The release follows the exposure of a NetUSB flaw, revealed in May, which leaves potentially millions of routers and Internet of Things (IoT) devices used in households vulnerable to hijacking. As more security problems are discovered in such devices and revealed in the public domain, the need for vendors to invest more in home product security — and the need for the general public to change default settings — is highlighted.
In addition, the enterprise is placed at risk if they use devices with out-of-date firmware which contains vulnerabilities, and such weaknesses in the chain can place an entire corporate network at risk by acting as a conduit for cyberattacks.

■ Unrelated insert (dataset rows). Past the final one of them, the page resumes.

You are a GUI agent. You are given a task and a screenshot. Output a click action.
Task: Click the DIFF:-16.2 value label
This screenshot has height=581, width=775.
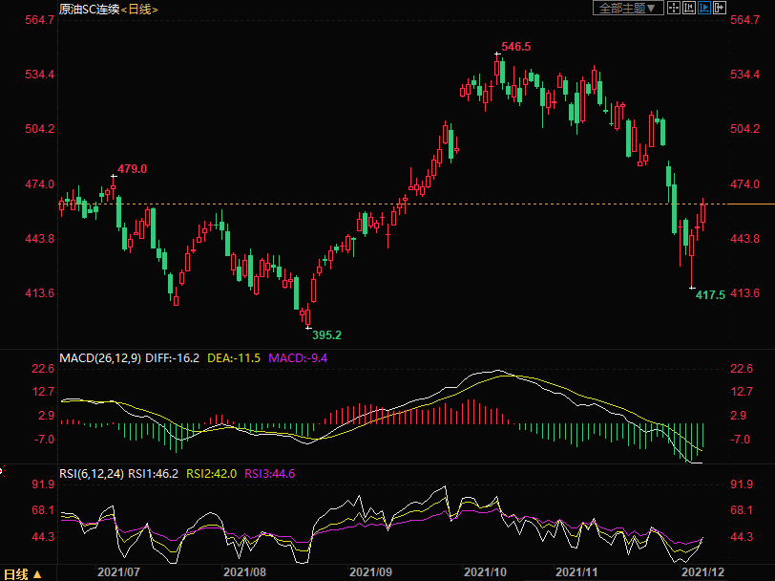point(175,358)
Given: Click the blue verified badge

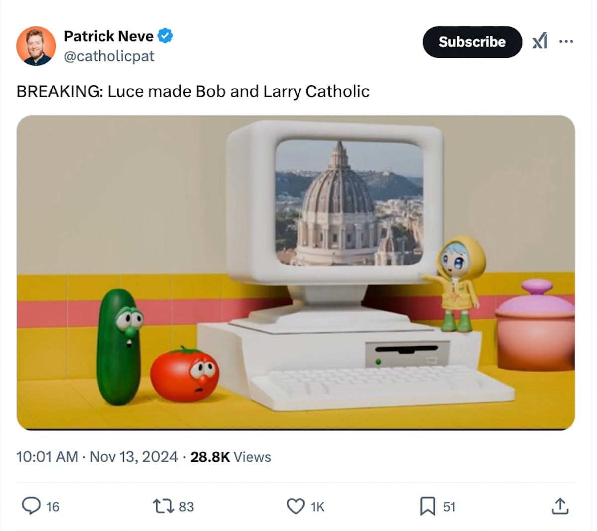Looking at the screenshot, I should click(x=166, y=36).
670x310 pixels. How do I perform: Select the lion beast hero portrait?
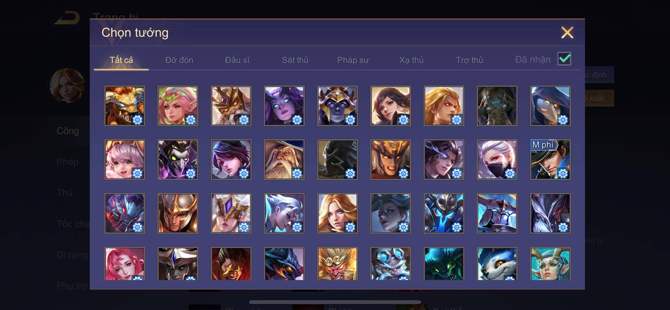(x=125, y=106)
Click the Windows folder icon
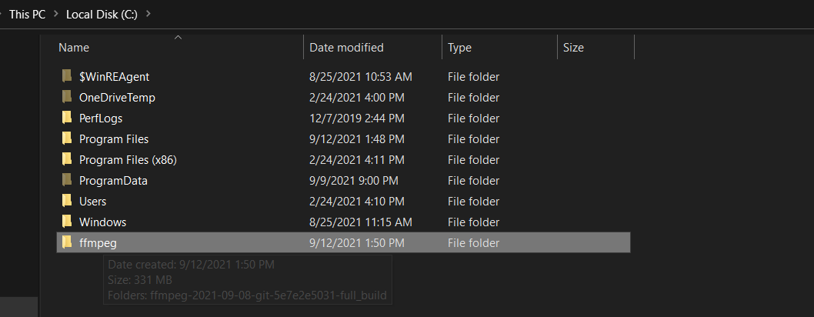 click(66, 222)
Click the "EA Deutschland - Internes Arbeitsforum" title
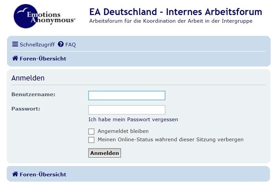The image size is (277, 186). pyautogui.click(x=175, y=12)
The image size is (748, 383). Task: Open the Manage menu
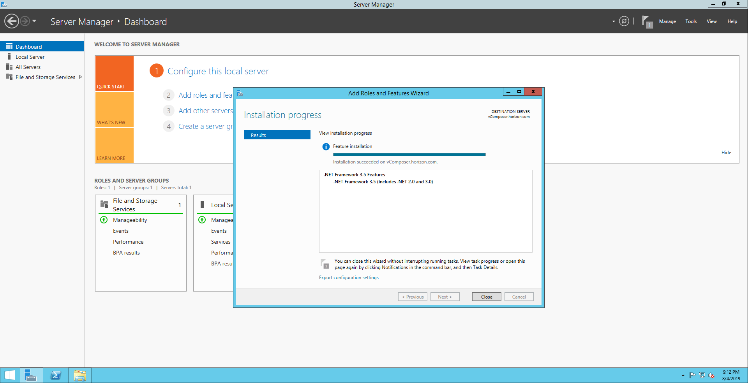coord(667,21)
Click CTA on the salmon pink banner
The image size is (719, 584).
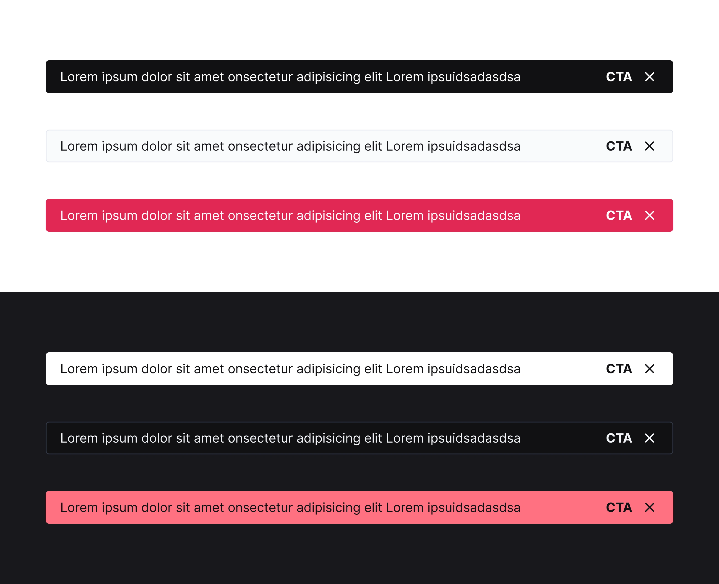click(619, 507)
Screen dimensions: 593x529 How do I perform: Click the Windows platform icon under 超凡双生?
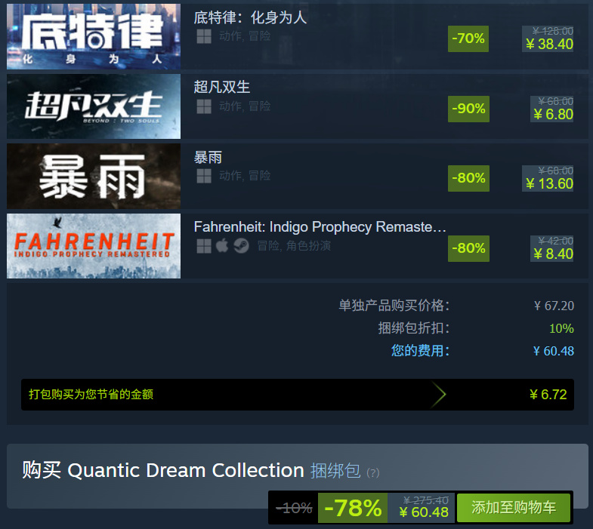204,106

Search Lab, based in Budapest, Hungary, performed an independent assessment on four different D-Link devices. In total, 53 unique vulnerabilities were identified in the latest firmware used in these devices, which was last updated in 2014.

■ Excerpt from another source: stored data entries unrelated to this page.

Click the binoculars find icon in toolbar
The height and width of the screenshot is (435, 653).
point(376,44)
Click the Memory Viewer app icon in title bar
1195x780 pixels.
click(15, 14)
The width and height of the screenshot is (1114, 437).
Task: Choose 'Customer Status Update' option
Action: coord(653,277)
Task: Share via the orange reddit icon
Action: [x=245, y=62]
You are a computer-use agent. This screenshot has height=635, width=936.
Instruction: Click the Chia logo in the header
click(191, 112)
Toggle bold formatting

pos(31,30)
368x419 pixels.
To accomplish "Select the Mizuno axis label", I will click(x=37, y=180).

According to the team, the affected devices include the D-Link DNS-320 ShareCenter 2-Bay Network Storage Enclosure, the DNS-320L cloud enclosure, the D-Link DNS-327L ShareCenter and DNR-326 2-Bay Professional Network Video Recorder (NVR), among others.
Several vulnerabilities allow remote attackers to execute arbitrary code. According to the team, the firmware’s security holes allow for attackers to take full control over a device, and “half-baked security workarounds” within the firmware — included to fix previous vulnerabilities — contain problems of their own; leading to “even more serious problems.”
“Even though there were several security patches and workarounds in the session management part of the code, where we still found serious problems. It was still possible to perform unauthenticated file upload to an arbitrarily chosen location, which also lead to the possibility for an attacker to take full control over the device,” the team says.